Vibrators+Black Bullets+Crash landings – review

Spitting, swearing, puking and questionable musicianship – situation normal for a punk gig then

One of the defining groups of the punk movement in the 1970s, The Vibrators are touring the UK and who wouldn't want to see them?

The chance to slip away from work at a half decent hour and the opportunity of seeing said legends, alongside viewing the brand spanking new Talking Heads was just too much of a draw for a cold March night.

Legendary music venue Talking Heads has recently moved from its original home to a new setting in the Polygon, close to the civic centre so I had been planning a trip to have a look around. From its former incarnation as a sort of 70s lounge bar, what was the Maple Room has been transformed into a pretty impressive new home. There's a good bar, a wide stage and a very useful crowdspace with no restricted view. It's also accessible too.

First off were old friends The Crash Landings, The Bournemouth based band have been extending their range and visiting festivals and gigs a bit further afield and a trip to Southampton was another link in this chain. The ability to play on the same bill as the Vibrators was probably a big factor too.

I've always felt that TCL work better with a decent crowd as they tend to take energy from a lively room. Sadly for them the attendance at Talking Heads was less than ideal and the band had a teeny bit of a mare. That having been said if you are turning up at a punk gig and expecting faultless musicianship then you probably need to get yourself on Youtube and see what it used to be like back in the day and then have a word with yourself.

Cock-ups aside, the attendees did take part in a bit of a sing-a-long to Billy's got tourettes (which you could snag a free copy of by clicking here), so it wasn't all that bad.

Next up The Black Bullets hit the stage en masse and en form with a rorting blues/rock in your face set.
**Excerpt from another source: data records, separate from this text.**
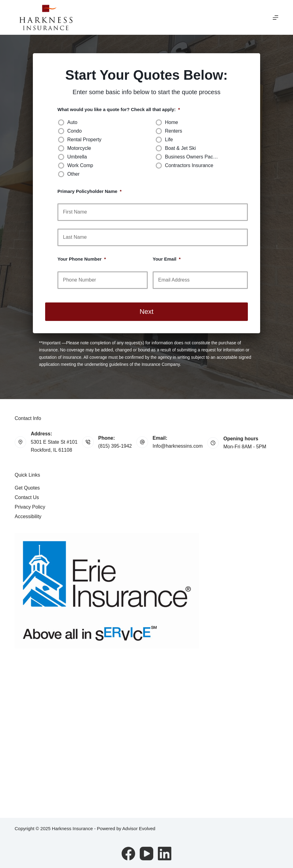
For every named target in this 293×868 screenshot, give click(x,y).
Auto (72, 122)
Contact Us (27, 497)
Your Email (167, 259)
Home (172, 122)
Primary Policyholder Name (89, 191)
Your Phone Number (82, 259)
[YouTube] (146, 854)
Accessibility (28, 516)
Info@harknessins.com (178, 446)
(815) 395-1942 (115, 446)
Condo (74, 131)
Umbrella (77, 157)
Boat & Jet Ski (180, 148)
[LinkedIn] (164, 854)
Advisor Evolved (139, 828)
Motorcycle (79, 148)
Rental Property (84, 140)
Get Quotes (27, 488)
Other (73, 174)
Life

Much more rock n roll than I expected, but great none the less an every one of them looking like they were enjoying themselves, the bullets proved a great warm up.

Tracks like 'Eat Your Heart Out', a balls off brains out piece that demands a listen to whilst riding a motorcycle down route 66 livened a small crowd up nicely (check the vid here 

Leading the band through the set whilst mainly holding a mike stand for support, front Billy T always looked a short step away from mayhem as he half drank, half spat pints through the half hour. Personal fave would probably be 'Sin Seeker', spanning the gap between hard rock and metalcore with elan. You should also check out Billy Ts line in artwork.

One of the major misunderstandings about the punk scene is that it's an angry, shouty unwelcoming place to be. Actually every punk gig I've been to has ended up with me talking to oddly dressed people who are warm and friendly and interested in the music. This gig was no exception as I spent the intermissions having several discussions about everything from motorbikes to camera gear to how to get people out to see live music.

Headliners The Vibrators are without doubt legendary on the punk scene. With drummer 'Eddie' Edwards being present at the first pistols gig back in 1976 and being embedded in the formative years they are claimed to have been instrumental in inspiring many well known names (see Stiff Little Fingers).

Slimmed to a three piece in later years and having gone through a few line up changes, their latest tour takes in much of the country and seeing them in the South was a treat.

It's interesting to see the contrast between a band on the way up and one that have been doing it for years. It would be possible for them to turn up and do it all by rote, after all it's just a job right? In fact the chaps gave it large right from the off and most impressively looked like they were loving it, interacting with fans whilst mid song and having a banter on stage. Yes it was punk, but it was professionally chaotic and i got the impression that they weren't taking their fans for granted.

As they blatted through a mix of their own originals and selected covers, I moved in for a close shot of guitarist Darrell Bath, then moved to the other side of the stage. Just in time it turned out as Bath projectile vomited in place. The photographer in me decided not to intrude into private grief and Bath gave us two more examples of how to professionally hurl on stage before licking his lips and proceeding to launch into lead vocals for the next song. They don't make em like that any more. I'm not convinced it was really a bad burger though!

Undeterred the band played on for the remainder of a banging set and an appreciative and now larger crowd demanded an encore which was happily provided.

So what of the evening in summary? It cost me a miserly 8 quid to get in.I saw an old favourite, a band new to me, a new venue and some legends from the scene. I met some great punters and had a great time even though I wasn't drinking. For me these are the reasons I go to live gigs but the truth is if we don't all make an effort then places like Talking Heads will cease to be.